My name is Jennifer Wallace, and I am a face of cancer. Also, I am a victim of the State of Illinois budget impasse. We are humans that have faces, names, and emotions that are impacted by Governor Rauner’s decision not to pass a budget. There are so many state employees like me that have been negatively affected by Governor Rauner’s agenda. I pay my insurance premiums each month, but the state has not paid their portion. For some of us, these medical services are a necessity for survival. The lack of a budget, and the lack of the state paying medical bills is a cause for concern because this could be a death sentence for those that have state coverage. There are enough stressors in life that I deal with, but I should not be stressed over whether I can get medical treatment. I was diagnosed in 2007 with late stage cancer, and the closest specialist for my type of cancer is at Washington University. I’ve had three major surgeries and two separate rounds of chemotherapy since my diagnosis. The cancer has reoccurred two times since the initial diagnosis, and I go every three months to the specialist. The budget impasse affected me on January 4, 2017, when I went to the doctor’s office and I was told by the receptionist that she would need to get approval for me to be seen by a billing supervisor. I had to be approved for services by someone that doesn’t have a medical degree. I was told the doctors are not accepting any new patients with State of Illinois insurance due to the lack of payment. Subsequently, I was approved, but I was informed that in three months I may be required to pay the full amount out of pocket at the next visit. Due to my medical condition, I take daily medication and at this point I don’t know when the pharmacy will stop providing medication for my illness due to the lack of payment. This is a recurring theme across the state, and the providers are victims too.

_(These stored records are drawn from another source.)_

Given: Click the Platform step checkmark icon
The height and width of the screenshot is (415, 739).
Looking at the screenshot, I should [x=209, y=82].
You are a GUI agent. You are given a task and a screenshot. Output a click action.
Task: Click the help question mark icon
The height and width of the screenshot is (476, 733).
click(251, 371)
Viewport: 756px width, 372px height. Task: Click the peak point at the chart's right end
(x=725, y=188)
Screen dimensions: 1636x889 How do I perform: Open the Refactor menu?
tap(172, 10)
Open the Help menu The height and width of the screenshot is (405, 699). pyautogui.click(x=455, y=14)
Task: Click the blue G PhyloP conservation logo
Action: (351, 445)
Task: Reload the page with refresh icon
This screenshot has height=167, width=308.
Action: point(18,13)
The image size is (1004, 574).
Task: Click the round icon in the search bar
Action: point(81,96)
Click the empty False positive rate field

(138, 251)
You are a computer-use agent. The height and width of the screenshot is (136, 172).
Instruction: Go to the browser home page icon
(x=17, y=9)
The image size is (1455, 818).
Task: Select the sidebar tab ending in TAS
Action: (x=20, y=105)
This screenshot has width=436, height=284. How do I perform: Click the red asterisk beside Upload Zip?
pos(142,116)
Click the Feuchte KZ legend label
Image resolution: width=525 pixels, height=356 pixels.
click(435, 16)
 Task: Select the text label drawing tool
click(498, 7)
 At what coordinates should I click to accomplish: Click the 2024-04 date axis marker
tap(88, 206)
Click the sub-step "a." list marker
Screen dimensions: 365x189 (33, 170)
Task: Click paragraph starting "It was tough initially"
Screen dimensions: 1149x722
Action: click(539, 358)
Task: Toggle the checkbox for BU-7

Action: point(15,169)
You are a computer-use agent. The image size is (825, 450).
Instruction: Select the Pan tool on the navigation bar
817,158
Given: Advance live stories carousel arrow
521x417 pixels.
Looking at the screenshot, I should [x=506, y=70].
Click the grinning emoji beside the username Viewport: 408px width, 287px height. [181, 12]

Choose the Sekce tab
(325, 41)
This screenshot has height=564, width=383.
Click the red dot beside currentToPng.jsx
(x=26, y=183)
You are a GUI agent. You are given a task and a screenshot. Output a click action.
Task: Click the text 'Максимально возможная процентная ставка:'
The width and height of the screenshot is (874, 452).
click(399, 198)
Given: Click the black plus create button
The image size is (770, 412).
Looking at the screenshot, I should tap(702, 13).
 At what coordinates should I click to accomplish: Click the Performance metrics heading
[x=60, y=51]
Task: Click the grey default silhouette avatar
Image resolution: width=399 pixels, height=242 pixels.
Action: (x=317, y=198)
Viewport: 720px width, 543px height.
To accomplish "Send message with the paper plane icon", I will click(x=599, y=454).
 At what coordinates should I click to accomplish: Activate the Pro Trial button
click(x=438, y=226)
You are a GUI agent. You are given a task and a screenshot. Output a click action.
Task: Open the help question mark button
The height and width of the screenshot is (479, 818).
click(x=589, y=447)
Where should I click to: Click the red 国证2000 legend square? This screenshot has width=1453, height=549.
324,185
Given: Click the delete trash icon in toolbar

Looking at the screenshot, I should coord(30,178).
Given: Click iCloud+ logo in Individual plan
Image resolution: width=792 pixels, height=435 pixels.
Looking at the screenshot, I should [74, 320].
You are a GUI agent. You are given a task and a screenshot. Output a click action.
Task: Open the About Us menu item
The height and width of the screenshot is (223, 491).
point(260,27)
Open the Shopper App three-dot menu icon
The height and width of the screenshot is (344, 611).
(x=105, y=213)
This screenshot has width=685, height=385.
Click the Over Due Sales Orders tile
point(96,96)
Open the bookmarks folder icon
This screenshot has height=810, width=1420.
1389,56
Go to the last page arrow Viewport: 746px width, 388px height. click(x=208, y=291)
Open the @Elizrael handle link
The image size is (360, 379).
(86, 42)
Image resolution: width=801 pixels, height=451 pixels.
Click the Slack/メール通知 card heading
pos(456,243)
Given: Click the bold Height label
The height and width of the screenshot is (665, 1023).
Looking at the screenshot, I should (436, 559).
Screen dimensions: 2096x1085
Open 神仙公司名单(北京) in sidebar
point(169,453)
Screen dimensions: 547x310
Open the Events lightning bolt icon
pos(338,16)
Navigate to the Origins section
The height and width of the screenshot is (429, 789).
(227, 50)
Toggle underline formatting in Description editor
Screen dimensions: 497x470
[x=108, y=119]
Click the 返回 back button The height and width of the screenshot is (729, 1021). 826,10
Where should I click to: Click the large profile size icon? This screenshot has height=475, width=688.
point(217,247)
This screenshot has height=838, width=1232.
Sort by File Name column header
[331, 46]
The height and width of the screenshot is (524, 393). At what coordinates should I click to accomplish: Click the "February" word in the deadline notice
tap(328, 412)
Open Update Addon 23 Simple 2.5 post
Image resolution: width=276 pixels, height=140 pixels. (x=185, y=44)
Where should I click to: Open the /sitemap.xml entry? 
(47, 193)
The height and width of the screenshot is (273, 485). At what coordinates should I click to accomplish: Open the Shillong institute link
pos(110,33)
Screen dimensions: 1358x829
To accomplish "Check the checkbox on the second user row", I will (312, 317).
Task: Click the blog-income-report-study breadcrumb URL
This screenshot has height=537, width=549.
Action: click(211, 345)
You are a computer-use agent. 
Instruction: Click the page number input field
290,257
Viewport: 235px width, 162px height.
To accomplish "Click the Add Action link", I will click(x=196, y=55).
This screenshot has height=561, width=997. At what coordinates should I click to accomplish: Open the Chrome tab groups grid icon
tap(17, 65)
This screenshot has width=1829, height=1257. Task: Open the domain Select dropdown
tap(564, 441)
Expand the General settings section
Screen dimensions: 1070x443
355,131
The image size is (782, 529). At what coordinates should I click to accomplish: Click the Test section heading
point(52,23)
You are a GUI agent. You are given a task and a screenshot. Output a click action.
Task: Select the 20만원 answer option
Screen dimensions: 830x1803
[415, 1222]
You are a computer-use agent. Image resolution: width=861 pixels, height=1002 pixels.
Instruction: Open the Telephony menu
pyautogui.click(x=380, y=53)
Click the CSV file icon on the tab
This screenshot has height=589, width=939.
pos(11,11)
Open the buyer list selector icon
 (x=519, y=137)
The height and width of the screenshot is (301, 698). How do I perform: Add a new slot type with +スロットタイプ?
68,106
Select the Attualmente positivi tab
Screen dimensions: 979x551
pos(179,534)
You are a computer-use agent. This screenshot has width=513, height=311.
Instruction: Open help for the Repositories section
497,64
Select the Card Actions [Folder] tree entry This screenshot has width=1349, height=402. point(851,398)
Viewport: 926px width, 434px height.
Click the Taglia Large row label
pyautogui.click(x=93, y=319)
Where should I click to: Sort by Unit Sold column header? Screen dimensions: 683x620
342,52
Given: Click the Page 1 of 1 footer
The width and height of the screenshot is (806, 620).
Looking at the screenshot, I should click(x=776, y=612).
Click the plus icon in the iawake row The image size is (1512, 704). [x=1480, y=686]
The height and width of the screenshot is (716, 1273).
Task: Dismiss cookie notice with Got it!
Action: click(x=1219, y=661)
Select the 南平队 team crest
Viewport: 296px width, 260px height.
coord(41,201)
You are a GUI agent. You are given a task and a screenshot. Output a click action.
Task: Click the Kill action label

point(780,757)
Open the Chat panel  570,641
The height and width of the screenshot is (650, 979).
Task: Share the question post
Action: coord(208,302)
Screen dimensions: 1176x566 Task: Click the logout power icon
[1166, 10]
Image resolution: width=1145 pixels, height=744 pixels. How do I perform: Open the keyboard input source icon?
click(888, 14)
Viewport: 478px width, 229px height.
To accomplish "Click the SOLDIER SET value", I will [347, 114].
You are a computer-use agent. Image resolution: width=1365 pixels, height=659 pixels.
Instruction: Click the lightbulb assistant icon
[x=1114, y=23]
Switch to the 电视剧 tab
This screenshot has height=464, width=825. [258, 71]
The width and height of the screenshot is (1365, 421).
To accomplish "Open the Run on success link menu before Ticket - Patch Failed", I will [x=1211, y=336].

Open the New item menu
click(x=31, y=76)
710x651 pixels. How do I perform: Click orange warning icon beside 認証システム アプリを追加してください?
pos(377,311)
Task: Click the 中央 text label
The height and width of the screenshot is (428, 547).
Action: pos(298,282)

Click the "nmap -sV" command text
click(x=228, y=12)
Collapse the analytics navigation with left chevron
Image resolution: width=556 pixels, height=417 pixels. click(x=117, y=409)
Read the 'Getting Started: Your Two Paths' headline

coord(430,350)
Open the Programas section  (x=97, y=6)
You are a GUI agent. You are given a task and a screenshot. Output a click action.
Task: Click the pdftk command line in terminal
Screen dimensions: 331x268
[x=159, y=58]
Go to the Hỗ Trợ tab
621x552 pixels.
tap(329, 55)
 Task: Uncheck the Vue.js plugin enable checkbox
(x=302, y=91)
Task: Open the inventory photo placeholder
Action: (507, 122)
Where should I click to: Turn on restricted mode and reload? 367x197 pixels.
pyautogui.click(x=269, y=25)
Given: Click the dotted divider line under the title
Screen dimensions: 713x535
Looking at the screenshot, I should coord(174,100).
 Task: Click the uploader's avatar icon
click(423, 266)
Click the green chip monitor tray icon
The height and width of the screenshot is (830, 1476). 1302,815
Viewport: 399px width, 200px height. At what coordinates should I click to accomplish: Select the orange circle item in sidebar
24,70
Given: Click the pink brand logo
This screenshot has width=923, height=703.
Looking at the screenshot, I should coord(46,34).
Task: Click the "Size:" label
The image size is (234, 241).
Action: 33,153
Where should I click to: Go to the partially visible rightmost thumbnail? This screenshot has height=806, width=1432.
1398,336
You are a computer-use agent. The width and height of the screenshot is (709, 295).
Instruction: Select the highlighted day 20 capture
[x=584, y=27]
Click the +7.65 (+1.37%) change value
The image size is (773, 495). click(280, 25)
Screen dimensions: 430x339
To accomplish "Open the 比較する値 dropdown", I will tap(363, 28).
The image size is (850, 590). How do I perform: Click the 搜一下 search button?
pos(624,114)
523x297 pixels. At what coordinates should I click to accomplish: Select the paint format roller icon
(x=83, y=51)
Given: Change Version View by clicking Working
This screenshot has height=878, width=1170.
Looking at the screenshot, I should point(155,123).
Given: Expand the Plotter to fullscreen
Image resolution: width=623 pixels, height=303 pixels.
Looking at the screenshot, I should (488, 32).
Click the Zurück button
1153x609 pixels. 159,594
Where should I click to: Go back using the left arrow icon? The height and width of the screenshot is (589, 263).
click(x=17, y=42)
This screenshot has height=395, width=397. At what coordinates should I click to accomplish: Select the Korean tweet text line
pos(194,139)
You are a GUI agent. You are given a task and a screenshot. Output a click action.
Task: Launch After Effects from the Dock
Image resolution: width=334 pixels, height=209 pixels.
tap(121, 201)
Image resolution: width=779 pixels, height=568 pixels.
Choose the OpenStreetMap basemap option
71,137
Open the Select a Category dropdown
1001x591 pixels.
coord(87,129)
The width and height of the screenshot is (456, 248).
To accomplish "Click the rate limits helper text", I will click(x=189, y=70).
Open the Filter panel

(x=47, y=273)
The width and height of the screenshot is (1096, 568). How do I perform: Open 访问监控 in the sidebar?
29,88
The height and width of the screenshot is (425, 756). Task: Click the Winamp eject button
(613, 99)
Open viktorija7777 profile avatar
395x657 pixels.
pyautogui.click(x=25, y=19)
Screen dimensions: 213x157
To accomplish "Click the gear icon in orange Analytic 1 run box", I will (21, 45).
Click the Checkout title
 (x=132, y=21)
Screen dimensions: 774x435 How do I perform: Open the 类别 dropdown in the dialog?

I am a tenured professor at Rock Valley College, a 2-year institution in Rockford, IL. I was informed last month that I would be subject to a Reduction in Force due to the ongoing budget impasse leading to insufficient funding for our college. Twenty-seven other faculty members are losing their jobs along with me. This is on top of 30 non-faculty employees and 14 vacant positions cut during the previous academic year. Rock Valley College has long been a transformative force in Rockford, a beacon of light in a city that struggled to recover in the wake of deindustrialization. Seeing the college and the city suffer as a result of the impasse is beyond comprehension. These effects are exactly the opposite of what we would want from our leadership, and exactly the opposite of what they promise to deliver. This story is not unique. In fact, it is nearly ubiquitous among colleges and universities across the state. At some point, the damage done will be irreparable. And for individuals like myself who are losing jobs, and for others who are losing services, this is already the case.